About this exercise
The answer must consist of every line below that holds the word "computer".

━━━━━ Material shown

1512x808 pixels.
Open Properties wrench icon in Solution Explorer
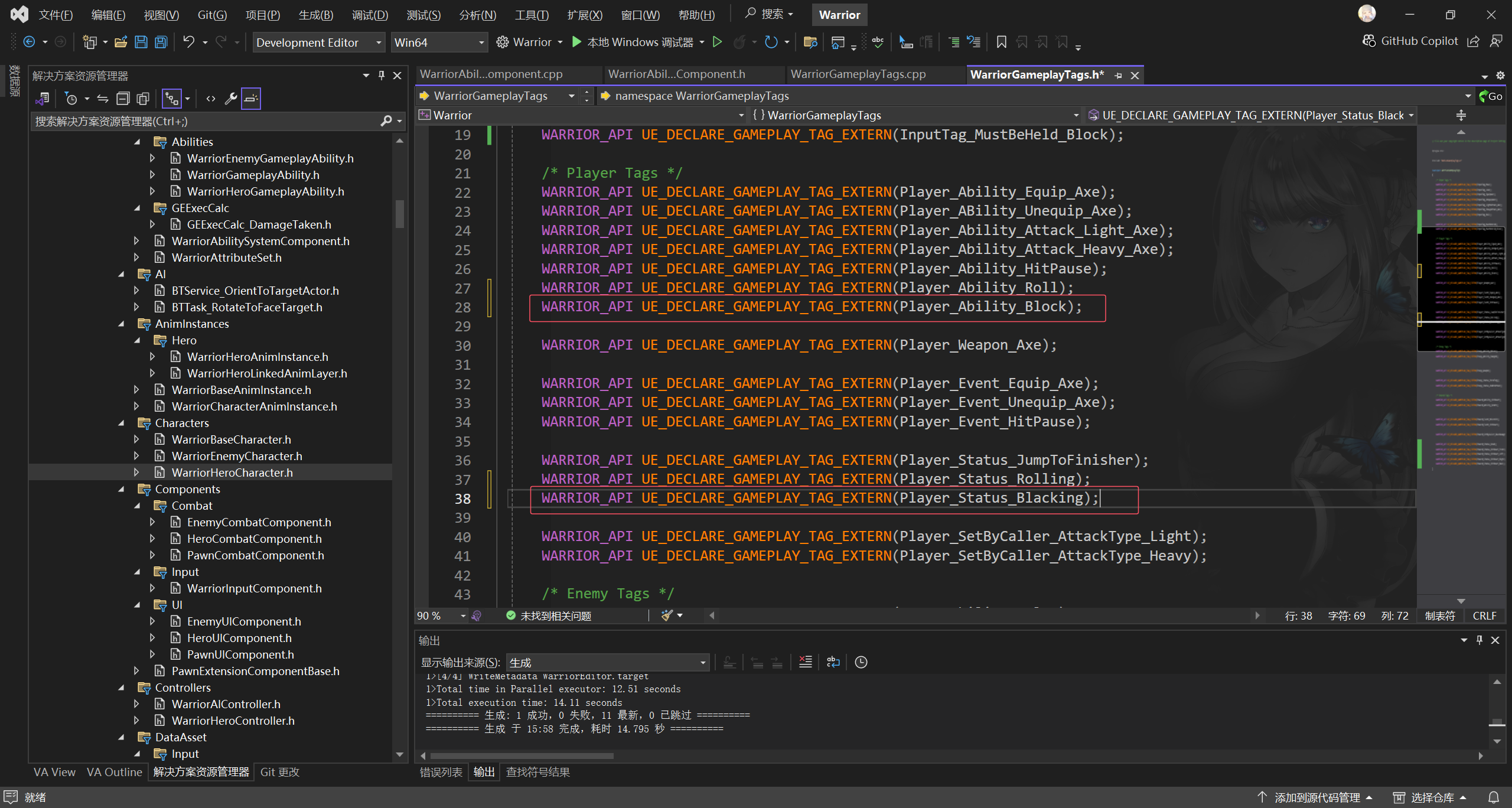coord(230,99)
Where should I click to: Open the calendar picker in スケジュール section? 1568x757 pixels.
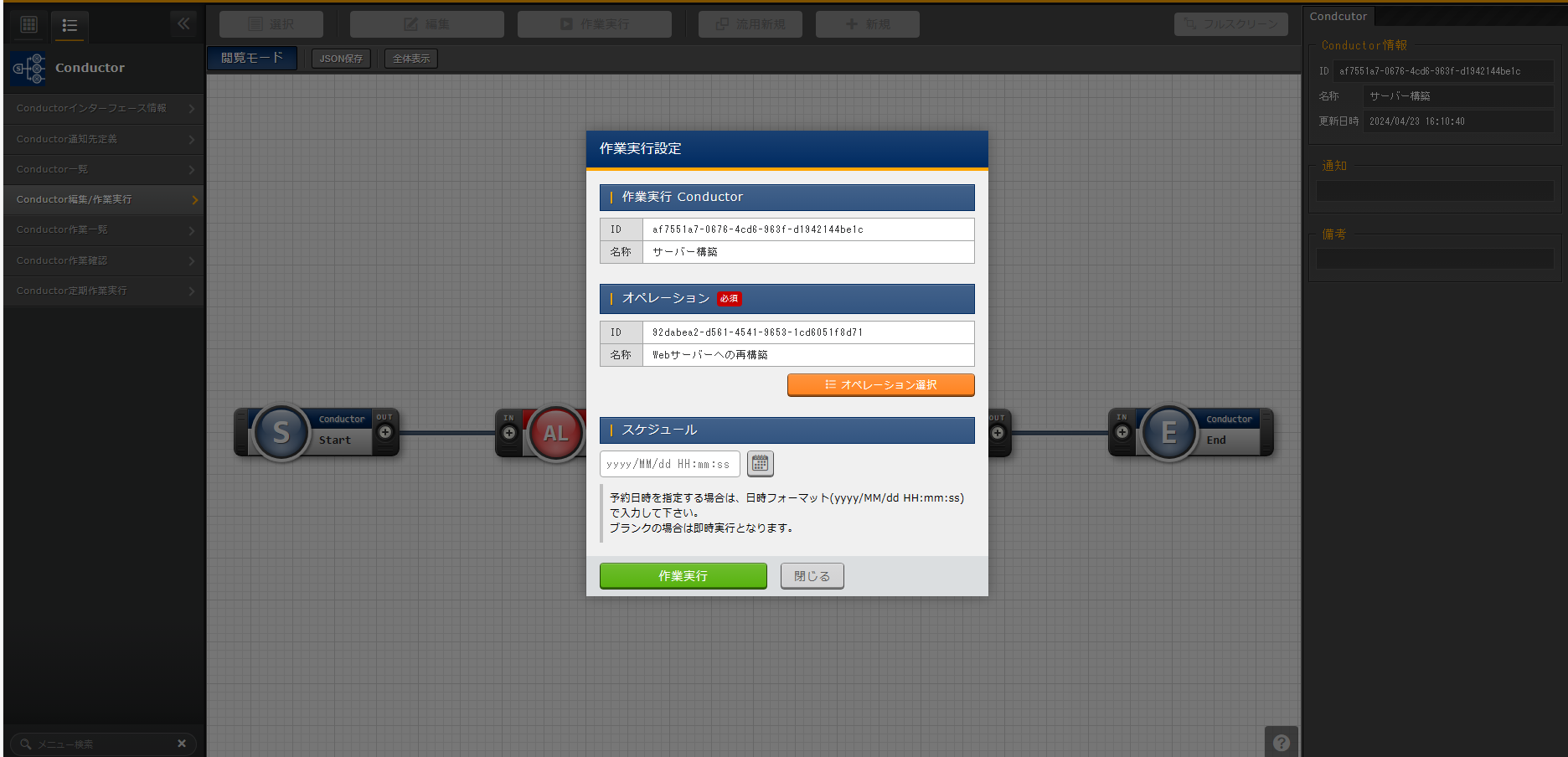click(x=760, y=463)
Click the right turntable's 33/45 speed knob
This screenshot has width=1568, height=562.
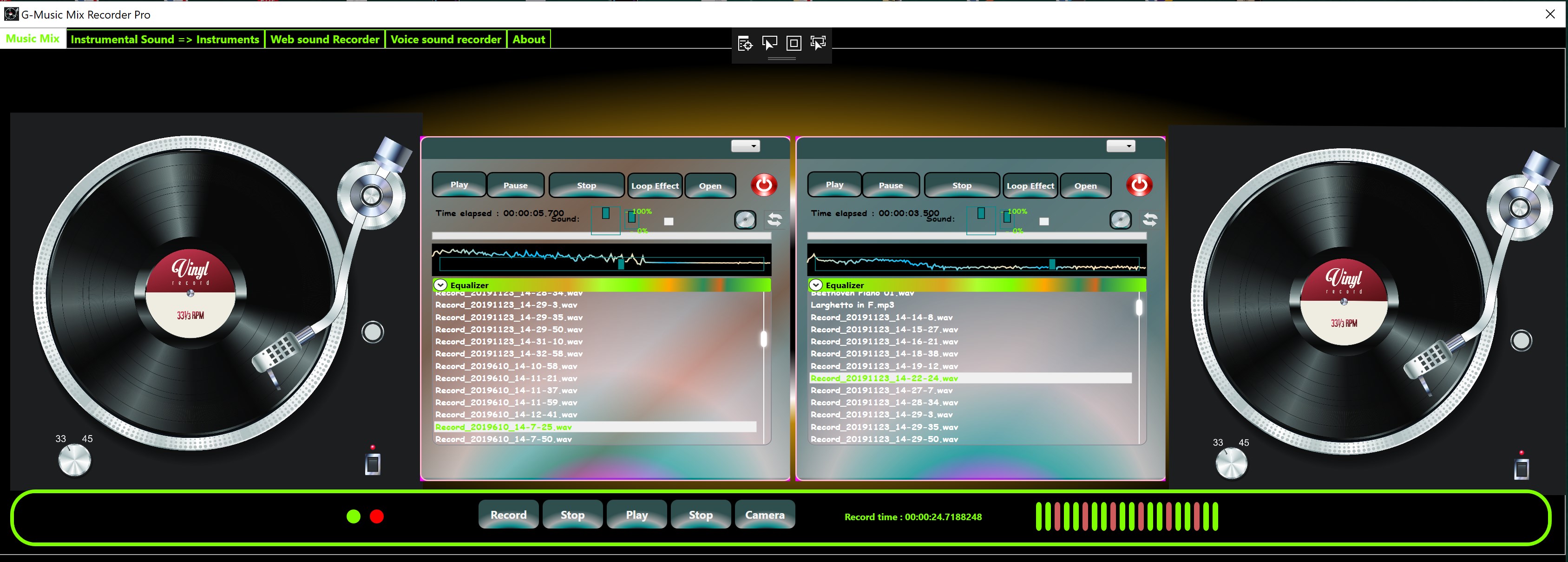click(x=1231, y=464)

━━━━━━━━━━
━━━━━ Material shown

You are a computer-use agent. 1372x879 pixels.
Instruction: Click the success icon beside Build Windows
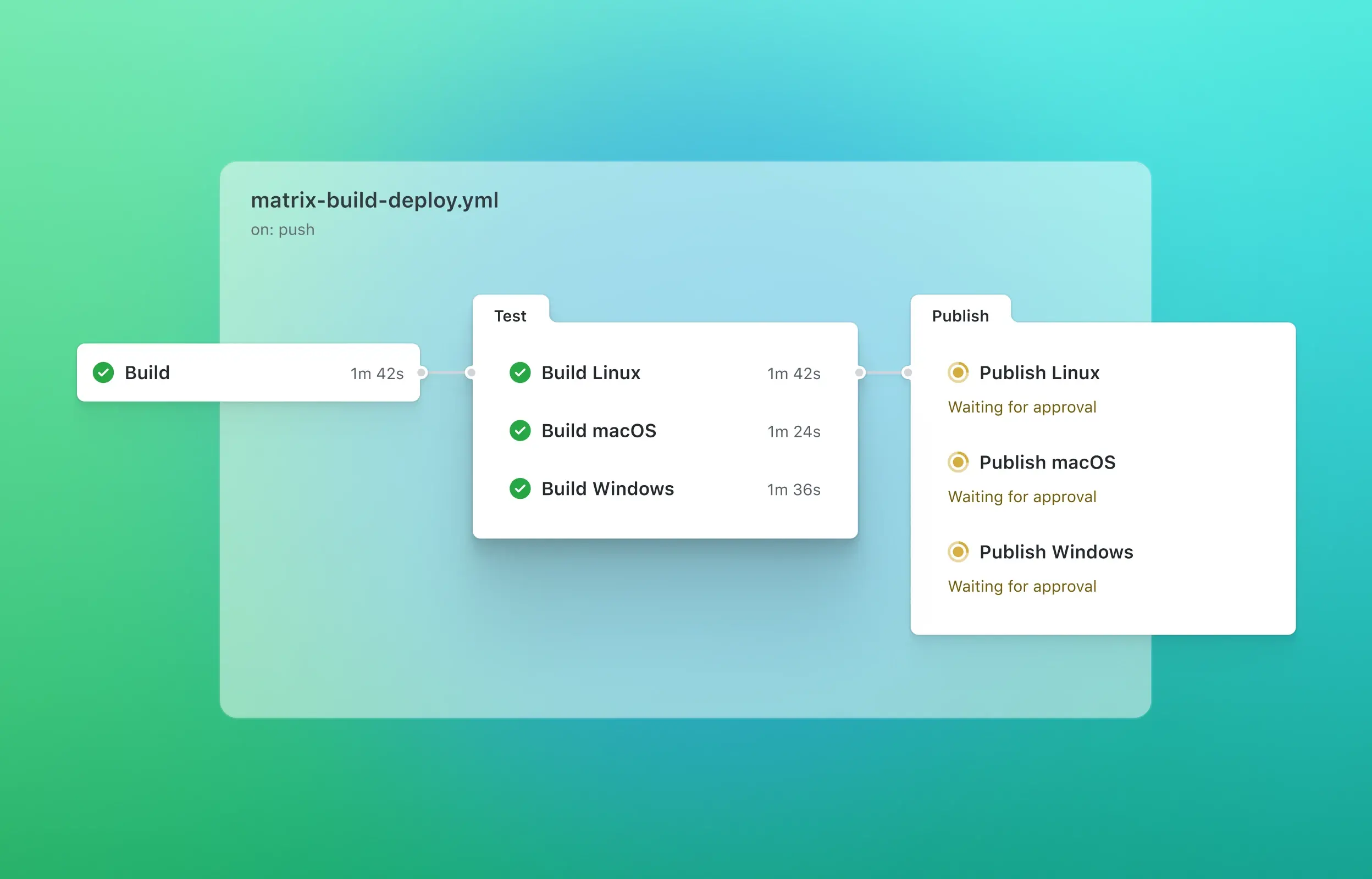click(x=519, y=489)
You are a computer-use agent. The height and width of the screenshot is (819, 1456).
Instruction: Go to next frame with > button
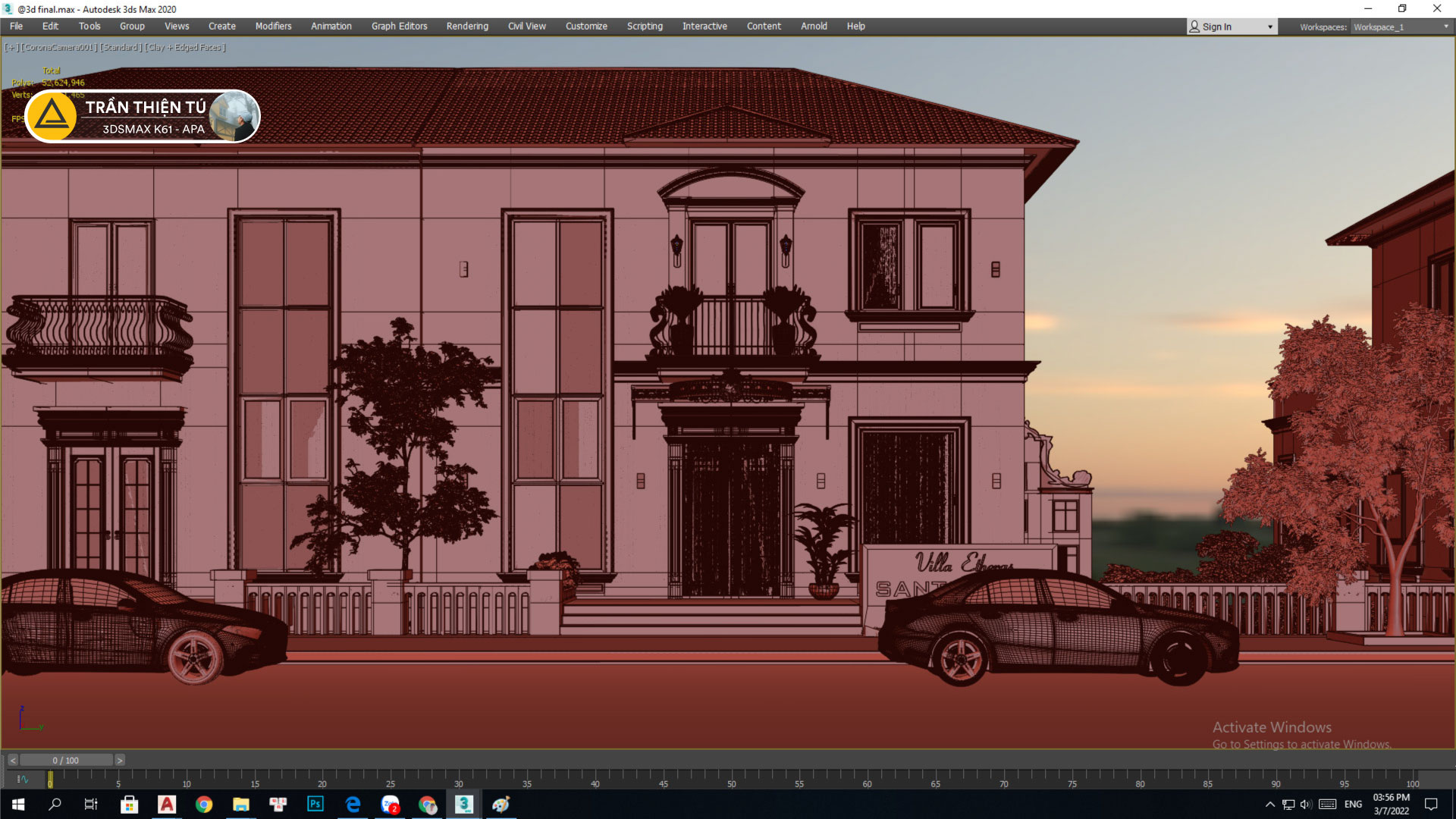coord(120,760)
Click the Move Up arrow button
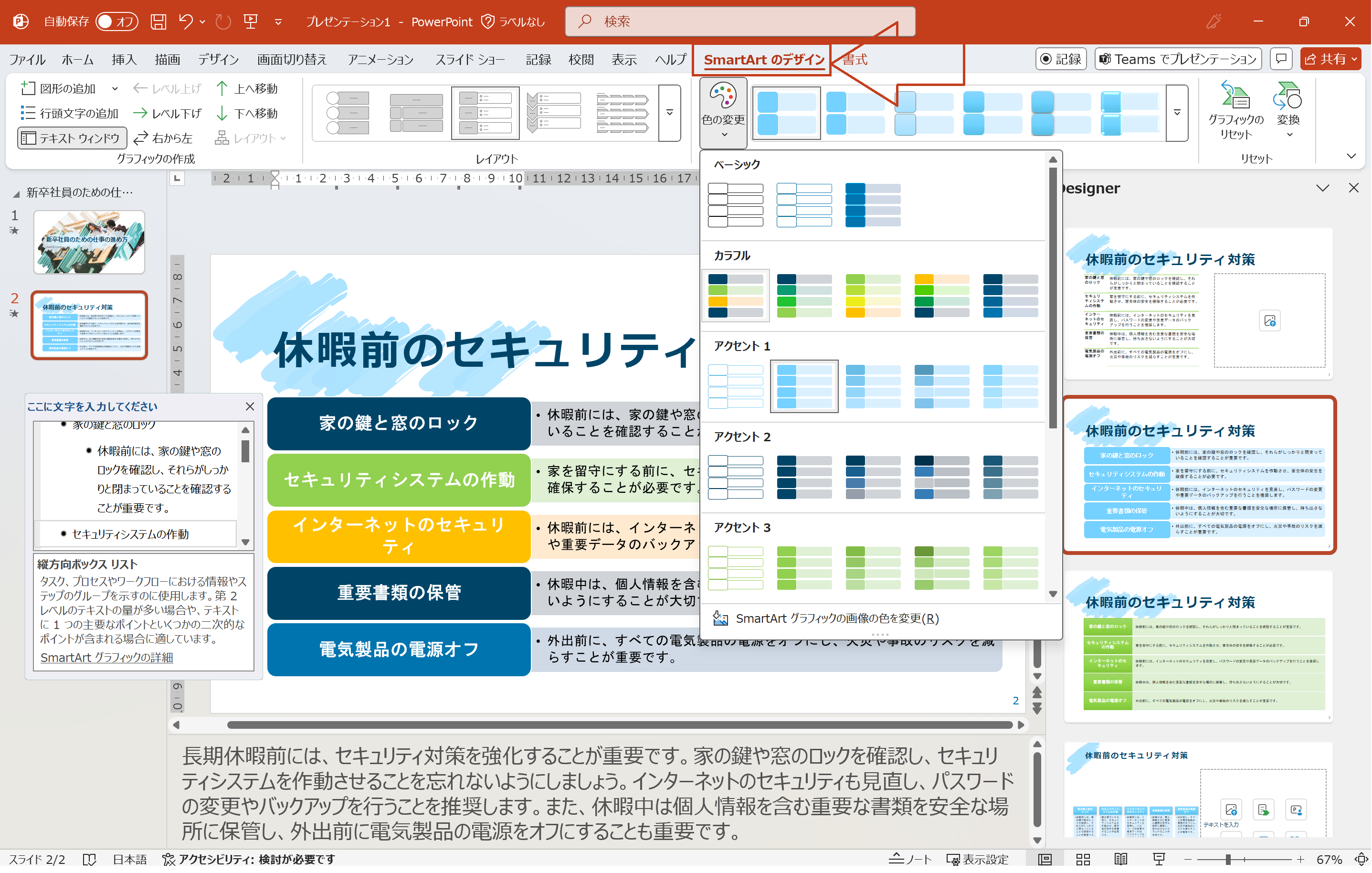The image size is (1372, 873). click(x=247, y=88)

━━━━━━━━━━
━━━━━ Material shown

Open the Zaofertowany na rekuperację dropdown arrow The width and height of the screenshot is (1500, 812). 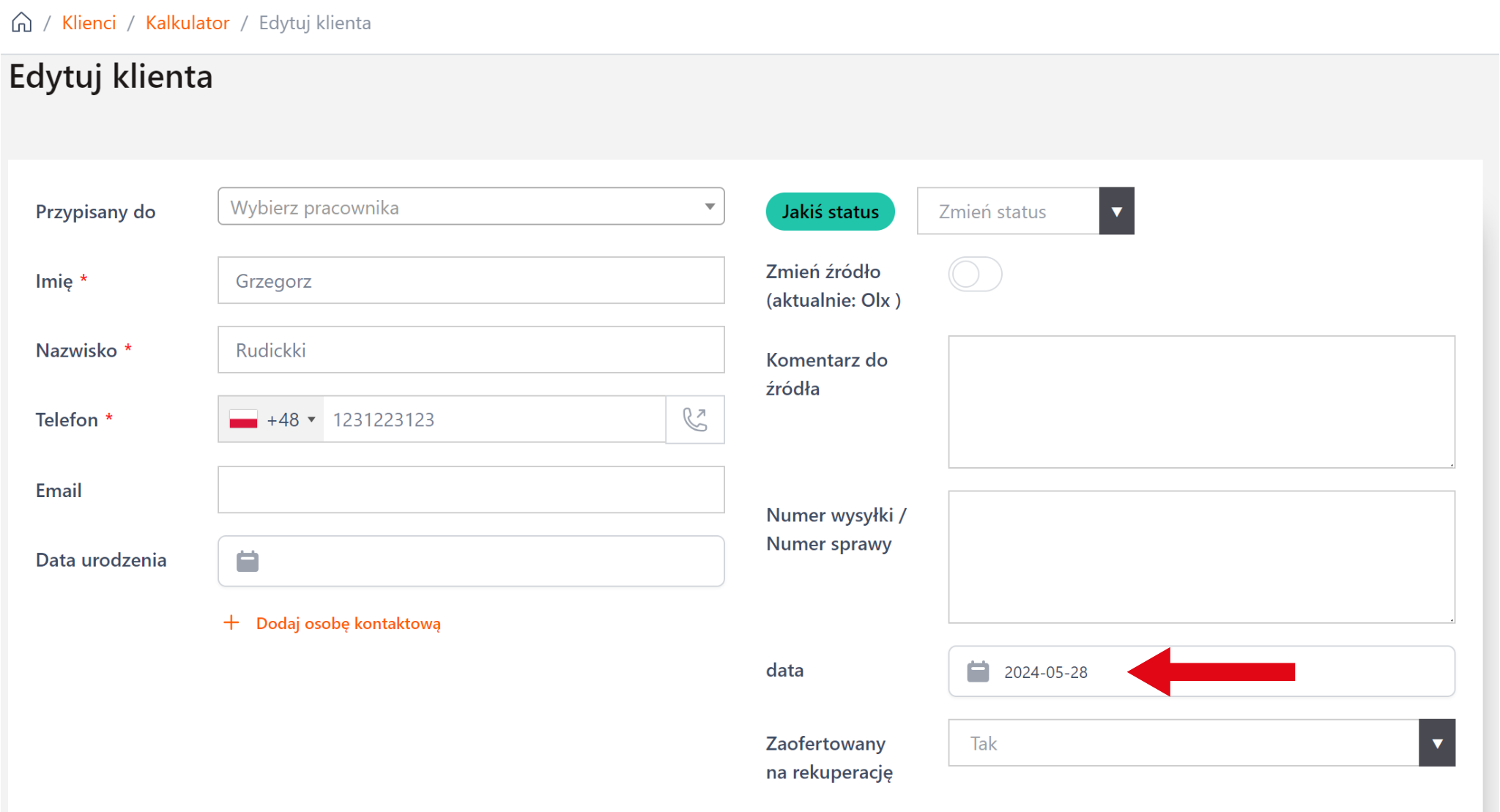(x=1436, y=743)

━━━━━━━━━━

Task result
You are a computer-use agent. 1372x879 pixels.
You are a computer-use agent. The height and width of the screenshot is (819, 1456).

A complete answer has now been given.